From 0e95e6770f3920671ed84e3d1811047833f1cdc6 Mon Sep 17 00:00:00 2001
From: dpys <dpysalexander@gmail.com>
Date: Wed, 11 Dec 2024 12:04:46 -0500
Subject: [PATCH 1/2] fix: viz mean

---
 nxbench/benchmarks/benchmark.py |  12 ++-
 nxbench/viz/app.py              | 127 ++++++++++++++++++++++----------
 2 files changed, 96 insertions(+), 43 deletions(-)

diff --git a/nxbench/benchmarks/benchmark.py b/nxbench/benchmarks/benchmark.py
index 10c8947..c80ce30 100644
--- a/nxbench/benchmarks/benchmark.py
+++ b/nxbench/benchmarks/benchmark.py
@@ -204,6 +204,9 @@ def prepare_benchmark(
                 logger.exception("graphblas_algorithms backend not available")
                 return None
             try:
+                logger.info(
+                    f"GraphBlas Algorithms nthreads={ga.ss.config['nthreads']} "
+                )
                 return ga.Graph.from_networkx(original_graph)
             except Exception:
                 logger.exception("Error converting graph to graphblas format")
@@ -230,10 +233,11 @@ def do_benchmark(
 
         try:
             algo_func = get_algorithm_function(algo_config, backend)
-            if isinstance(algo_func, partial):
-                alg_func_name = algo_func.func.__name__
-            else:
-                alg_func_name = algo_func.__name__
+            alg_func_name = (
+                algo_func.func.__name__
+                if isinstance(algo_func, partial)
+                else algo_func.__name__
+            )
             logger.debug(f"Got algorithm function: {alg_func_name}")
         except (ImportError, AttributeError):
             logger.exception(f"Function not available for backend {backend}")
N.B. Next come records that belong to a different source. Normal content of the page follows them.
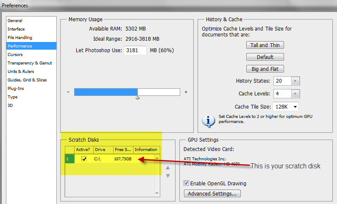Switch to Cursors preferences section
Viewport: 337px width, 204px height.
pos(15,54)
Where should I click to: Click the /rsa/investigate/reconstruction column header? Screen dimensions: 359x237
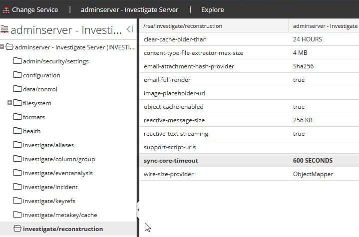[183, 26]
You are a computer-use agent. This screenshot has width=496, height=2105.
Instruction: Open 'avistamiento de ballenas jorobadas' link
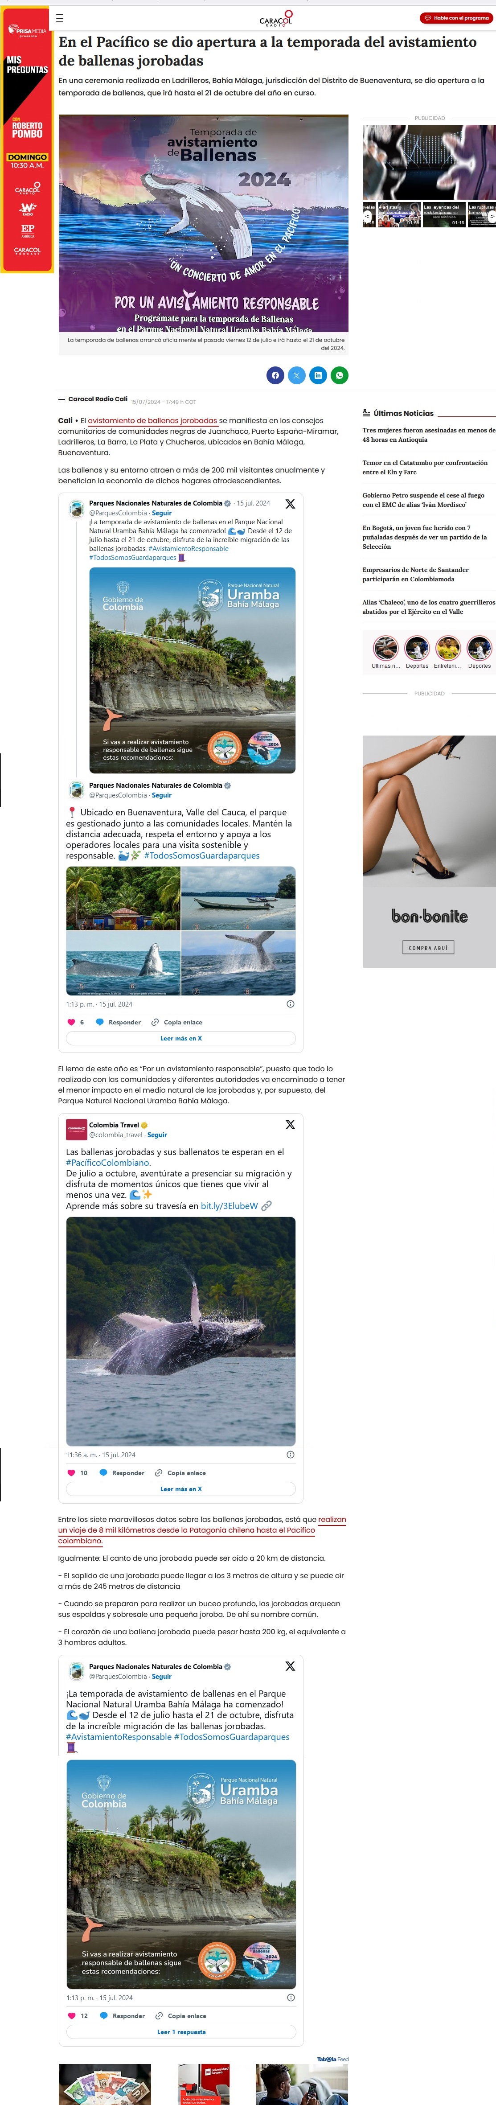click(x=153, y=420)
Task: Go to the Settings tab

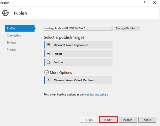Action: point(12,42)
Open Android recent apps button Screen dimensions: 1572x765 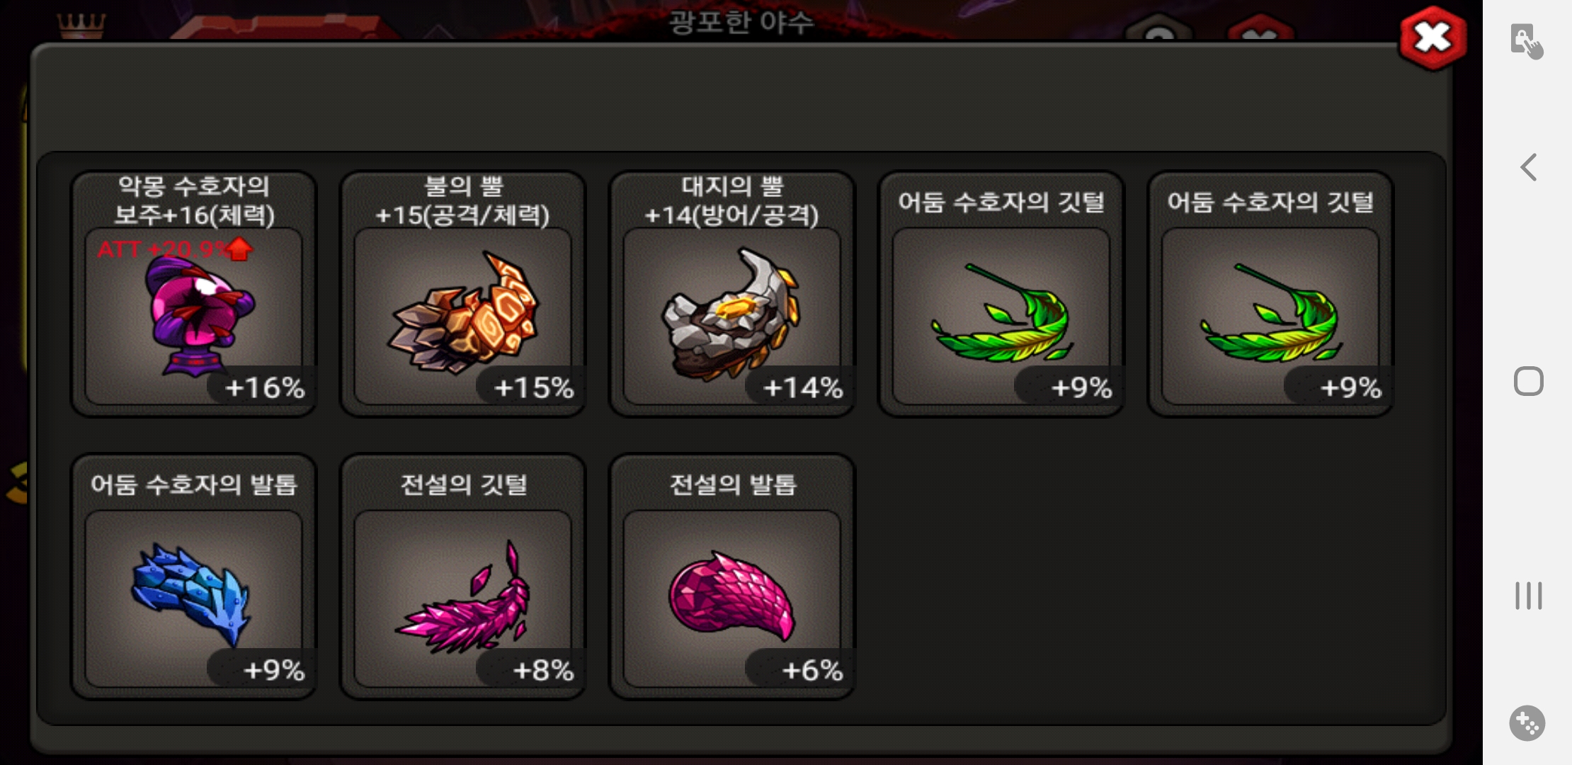(x=1529, y=595)
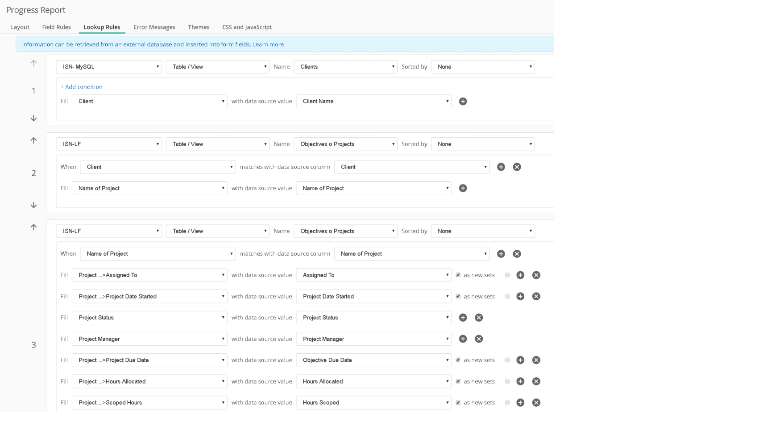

diff --git a/nxbench/viz/app.py b/nxbench/viz/app.py
index 9420231..e06649f 100644
--- a/nxbench/viz/app.py
+++ b/nxbench/viz/app.py
@@ -14,7 +14,6 @@ def run_server(port=8050, debug=False):
     pd.DataFrame.iteritems = pd.DataFrame.items
 
     essential_columns = ["algorithm", "execution_time", "memory_used"]
-
     df = df.dropna(subset=essential_columns)
 
     df["execution_time"] = pd.to_numeric(df["execution_time"], errors="coerce")
@@ -40,7 +39,6 @@ def run_server(port=8050, debug=False):
     for col in string_columns:
         df[col] = df[col].astype(str).str.strip().str.lower()
 
-    aggregation_columns = ["execution_time", "memory_used"]
     group_columns = [
         "algorithm",
         "dataset",
@@ -56,8 +54,14 @@ def run_server(port=8050, debug=False):
         "os",
         "num_thread",
     ]
-    df = df.groupby(group_columns, as_index=False)[aggregation_columns].mean()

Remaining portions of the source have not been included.